State of Rhode Island, Superior Court
Sep 5, 1995
PD 94-6920 (R.I. Super. Sep. 5, 1995)

Opinion

PD 94-6920

September 5, 1995


DECISION


Before this Court is an appeal of a tenant in a commercial trespass and ejectment suit for non-payment of rent pursuant to G.L. 1956 (1984 Reenactment) § 34-18.1-9. Jurisdiction of this Court is pursuant to § 34-18.1-9(4).

FACTS AND TRAVEL

The landlord, Sal Solomon ("Plaintiff"), owns and leases commercial property located at 320 Branch Avenue, Providence, Rhode Island. The tenant, Andrea McQuarrie ("Defendant"), at one time leased the commercial property located at 320 Branch Avenue, Providence, Rhode Island. Ms. McQuarrie ran a small variety store, Annie's Variety, at that location.

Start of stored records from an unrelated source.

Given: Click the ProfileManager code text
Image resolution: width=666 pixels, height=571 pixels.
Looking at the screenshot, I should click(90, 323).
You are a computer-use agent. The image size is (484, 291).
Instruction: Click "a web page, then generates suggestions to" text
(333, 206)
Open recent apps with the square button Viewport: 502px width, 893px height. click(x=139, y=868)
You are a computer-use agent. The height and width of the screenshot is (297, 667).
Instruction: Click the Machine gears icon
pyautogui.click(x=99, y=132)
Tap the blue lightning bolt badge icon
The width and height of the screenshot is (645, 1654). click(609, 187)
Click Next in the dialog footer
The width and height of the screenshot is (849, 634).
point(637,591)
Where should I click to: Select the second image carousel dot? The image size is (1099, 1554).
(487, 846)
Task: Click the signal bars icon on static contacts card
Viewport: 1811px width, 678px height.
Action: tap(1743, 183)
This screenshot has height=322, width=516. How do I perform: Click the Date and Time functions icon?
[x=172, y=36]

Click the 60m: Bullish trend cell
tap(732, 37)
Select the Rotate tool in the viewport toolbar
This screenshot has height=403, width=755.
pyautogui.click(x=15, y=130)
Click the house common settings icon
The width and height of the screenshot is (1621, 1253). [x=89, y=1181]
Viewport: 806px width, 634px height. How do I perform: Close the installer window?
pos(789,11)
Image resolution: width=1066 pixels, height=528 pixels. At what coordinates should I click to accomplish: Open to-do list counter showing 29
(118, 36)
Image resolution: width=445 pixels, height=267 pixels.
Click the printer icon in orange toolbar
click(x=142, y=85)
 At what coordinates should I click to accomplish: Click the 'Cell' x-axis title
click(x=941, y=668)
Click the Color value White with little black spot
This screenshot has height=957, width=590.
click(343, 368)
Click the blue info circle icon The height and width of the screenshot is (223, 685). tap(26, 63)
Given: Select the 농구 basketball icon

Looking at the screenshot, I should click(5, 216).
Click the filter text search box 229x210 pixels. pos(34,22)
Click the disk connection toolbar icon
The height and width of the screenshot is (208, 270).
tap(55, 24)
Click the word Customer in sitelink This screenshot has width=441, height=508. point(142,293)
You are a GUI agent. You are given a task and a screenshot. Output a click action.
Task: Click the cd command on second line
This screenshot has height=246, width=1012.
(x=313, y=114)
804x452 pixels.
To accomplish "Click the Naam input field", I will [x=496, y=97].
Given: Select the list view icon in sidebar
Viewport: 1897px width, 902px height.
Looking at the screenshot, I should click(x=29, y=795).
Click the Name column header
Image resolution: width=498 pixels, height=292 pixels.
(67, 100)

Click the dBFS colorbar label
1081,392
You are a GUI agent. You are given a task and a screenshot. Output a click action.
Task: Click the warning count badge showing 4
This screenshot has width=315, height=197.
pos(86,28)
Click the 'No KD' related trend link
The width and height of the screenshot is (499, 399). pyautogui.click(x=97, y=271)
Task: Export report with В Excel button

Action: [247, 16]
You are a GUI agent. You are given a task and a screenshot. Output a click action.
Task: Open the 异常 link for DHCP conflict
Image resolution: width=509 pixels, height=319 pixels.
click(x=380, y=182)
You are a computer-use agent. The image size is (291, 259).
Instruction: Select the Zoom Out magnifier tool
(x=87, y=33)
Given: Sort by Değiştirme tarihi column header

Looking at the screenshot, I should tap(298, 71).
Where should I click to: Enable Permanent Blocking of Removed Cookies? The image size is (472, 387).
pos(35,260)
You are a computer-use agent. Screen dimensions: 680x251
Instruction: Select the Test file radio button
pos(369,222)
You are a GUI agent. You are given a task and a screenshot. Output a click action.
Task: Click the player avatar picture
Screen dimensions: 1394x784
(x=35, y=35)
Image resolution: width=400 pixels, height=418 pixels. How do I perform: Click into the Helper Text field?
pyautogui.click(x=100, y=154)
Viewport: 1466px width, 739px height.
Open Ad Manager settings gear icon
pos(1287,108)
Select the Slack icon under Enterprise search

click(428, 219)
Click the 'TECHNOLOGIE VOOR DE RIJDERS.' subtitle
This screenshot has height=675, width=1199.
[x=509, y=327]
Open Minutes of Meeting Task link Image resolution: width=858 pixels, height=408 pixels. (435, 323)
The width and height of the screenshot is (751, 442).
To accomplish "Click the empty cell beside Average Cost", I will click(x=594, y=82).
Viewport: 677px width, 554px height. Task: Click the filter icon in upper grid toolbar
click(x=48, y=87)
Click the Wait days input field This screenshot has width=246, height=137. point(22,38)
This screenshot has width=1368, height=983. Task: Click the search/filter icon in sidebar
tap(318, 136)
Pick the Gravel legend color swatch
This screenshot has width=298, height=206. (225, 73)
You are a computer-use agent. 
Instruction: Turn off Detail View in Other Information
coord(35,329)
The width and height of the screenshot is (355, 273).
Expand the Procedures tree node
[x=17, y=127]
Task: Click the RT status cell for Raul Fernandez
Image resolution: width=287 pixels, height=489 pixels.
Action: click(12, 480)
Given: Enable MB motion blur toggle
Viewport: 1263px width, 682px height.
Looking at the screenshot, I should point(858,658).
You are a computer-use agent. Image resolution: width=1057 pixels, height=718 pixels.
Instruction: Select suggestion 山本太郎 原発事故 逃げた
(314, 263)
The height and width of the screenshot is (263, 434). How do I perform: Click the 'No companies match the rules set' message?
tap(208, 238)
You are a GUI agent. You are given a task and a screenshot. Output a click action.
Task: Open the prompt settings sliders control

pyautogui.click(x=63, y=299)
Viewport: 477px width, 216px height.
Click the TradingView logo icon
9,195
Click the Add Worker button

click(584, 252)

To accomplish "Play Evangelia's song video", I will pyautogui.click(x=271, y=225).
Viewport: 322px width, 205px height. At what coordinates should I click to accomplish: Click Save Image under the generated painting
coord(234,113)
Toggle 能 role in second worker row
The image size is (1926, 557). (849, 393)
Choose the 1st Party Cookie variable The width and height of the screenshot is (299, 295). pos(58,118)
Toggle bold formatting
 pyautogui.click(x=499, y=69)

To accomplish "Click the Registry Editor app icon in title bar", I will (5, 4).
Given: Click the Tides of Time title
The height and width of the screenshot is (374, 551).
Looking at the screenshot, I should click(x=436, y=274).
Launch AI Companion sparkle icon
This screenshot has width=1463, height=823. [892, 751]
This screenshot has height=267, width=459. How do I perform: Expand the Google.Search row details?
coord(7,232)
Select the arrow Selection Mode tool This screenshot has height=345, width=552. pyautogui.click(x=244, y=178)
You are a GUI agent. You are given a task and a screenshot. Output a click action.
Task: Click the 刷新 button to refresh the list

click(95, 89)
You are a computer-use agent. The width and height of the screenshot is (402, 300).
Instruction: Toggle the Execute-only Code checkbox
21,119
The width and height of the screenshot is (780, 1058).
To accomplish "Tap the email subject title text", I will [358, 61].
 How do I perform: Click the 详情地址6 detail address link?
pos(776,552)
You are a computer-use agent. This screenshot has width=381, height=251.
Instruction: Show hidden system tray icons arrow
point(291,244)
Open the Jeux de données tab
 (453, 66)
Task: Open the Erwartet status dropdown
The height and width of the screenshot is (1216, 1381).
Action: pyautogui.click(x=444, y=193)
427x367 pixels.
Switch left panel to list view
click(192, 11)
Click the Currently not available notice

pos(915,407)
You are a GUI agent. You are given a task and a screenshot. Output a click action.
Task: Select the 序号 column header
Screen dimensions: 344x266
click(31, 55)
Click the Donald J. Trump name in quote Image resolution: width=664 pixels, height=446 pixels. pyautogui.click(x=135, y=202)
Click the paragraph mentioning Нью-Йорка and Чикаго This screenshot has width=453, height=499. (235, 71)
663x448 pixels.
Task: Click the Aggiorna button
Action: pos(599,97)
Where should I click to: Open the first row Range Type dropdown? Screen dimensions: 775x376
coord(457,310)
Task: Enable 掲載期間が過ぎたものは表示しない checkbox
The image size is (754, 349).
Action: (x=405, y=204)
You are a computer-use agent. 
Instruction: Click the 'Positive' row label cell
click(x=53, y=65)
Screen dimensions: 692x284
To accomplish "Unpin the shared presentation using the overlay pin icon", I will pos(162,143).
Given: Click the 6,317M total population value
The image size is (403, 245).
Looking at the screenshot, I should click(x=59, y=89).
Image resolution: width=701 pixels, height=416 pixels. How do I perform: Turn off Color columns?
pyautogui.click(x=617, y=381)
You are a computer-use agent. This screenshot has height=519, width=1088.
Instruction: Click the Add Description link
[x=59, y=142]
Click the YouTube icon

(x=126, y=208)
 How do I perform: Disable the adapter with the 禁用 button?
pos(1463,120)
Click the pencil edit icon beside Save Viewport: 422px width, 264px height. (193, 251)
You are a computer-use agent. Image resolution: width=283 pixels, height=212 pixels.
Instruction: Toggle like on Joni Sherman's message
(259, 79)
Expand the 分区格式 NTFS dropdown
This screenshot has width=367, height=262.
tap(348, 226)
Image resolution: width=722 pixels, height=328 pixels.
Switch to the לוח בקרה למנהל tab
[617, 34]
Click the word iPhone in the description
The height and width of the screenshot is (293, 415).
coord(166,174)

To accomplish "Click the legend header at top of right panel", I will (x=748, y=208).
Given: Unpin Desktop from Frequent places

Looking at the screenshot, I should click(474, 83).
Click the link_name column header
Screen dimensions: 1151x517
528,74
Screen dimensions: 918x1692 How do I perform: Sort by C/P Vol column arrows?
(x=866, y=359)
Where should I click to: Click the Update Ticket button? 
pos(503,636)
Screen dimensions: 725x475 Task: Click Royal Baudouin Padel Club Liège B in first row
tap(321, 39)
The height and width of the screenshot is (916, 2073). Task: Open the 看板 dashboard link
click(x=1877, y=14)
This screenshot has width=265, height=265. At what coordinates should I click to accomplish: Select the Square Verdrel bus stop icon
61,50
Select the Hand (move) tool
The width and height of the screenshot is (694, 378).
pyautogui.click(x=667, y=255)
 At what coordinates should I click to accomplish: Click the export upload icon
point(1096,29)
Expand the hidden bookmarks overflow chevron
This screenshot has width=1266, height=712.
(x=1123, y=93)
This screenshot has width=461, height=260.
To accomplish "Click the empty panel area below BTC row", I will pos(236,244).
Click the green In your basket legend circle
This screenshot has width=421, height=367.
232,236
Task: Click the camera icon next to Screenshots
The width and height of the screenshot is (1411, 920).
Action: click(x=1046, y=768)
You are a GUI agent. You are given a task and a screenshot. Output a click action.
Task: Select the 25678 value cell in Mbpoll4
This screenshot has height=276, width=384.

On August 25, 1994 the Plaintiff filed a trespass and eviction action against the Defendant for non-payment of rent. The matter was heard by the District Court on December 8, 1994.

At the District Court trial, the Defendant argued that the Plaintiff failed to maintain the premises and make repairs to same. The Defendant also claimed that she suffered "harm" due to the Plaintiff's failure to maintain the premises. The District Court judge did not rule on those matters, finding that those matters should be heard either as a counterclaim or as a new case at a later date.

Plaintiff was awarded damages in the amount of $1,650.00 plus interest and court costs; $1,650.00 being the equivalent of rent for the months of September, October, and November, 1994.

The instant appeal followed, and Defendant's Counterclaim is now before this Court.

STANDARD OF REVIEW

In an appeal from the District Court to the Superior Court the parties are entitled to a de novo hearing. First Fin. Serv. Corp. v. Van Damm, 556 A.2d 390 (R.I. 1989), cert. denied, 495 U.S. 936, 110 S.Ct. 2182, 109 L.Ed 2d 511 (1990). "The de novo hearing is a new adversary proceeding which is neither dependent upon, nor limited by, the proceeding below", Local Liquor Control Comm'n of the Village of Lombard v. State of Ill. Liquor Control Comm'n, 58 Ill. App.3d 1, 5, 12 Ill. Dec. 420, 374 N.E.2d 1298, 1301 (1978) as quoted in Ray v. Illinois Racing Bd., 447 N.E.2d 886, 889 (Ill. App. 1 Dist. 1983). As such, this Court is entitled to assess the credibility of witnesses before it. Star Dinette Appliance Co. v. Savran, 104 R.I. 665, 248 A.2d 69 (1968).

DEFENDANT'S COUNTERCLAIM

The Defendant's Counterclaim now before this Court essentially alleges the following:

(1) That the Plaintiff/Landlord breached "the lease" by failing to keep the rental unit in good repair and to provide basic necessities in order for Defendant to operate her business;

(2) That the Plaintiff failed to provide adequate heat and ventilation to Defendant's store;

(3) That Defendant called various inspection agencies which found numerous code violations in the rental unit;

(4) That due to the Plaintiff's failure to maintain the premises, Defendant had to hire outside contractors to repair said defects which caused Defendant to spend considerable monies of her own;

(5) That the Plaintiff's failure to maintain premises has cost Defendant a loss in business, customers, and good will; and

(6) That due to the above, the Defendant suffered great emotional harm and mental distress resulting from her inability to work, as a result of which the Defendant sought counselling and incurred medical expenses.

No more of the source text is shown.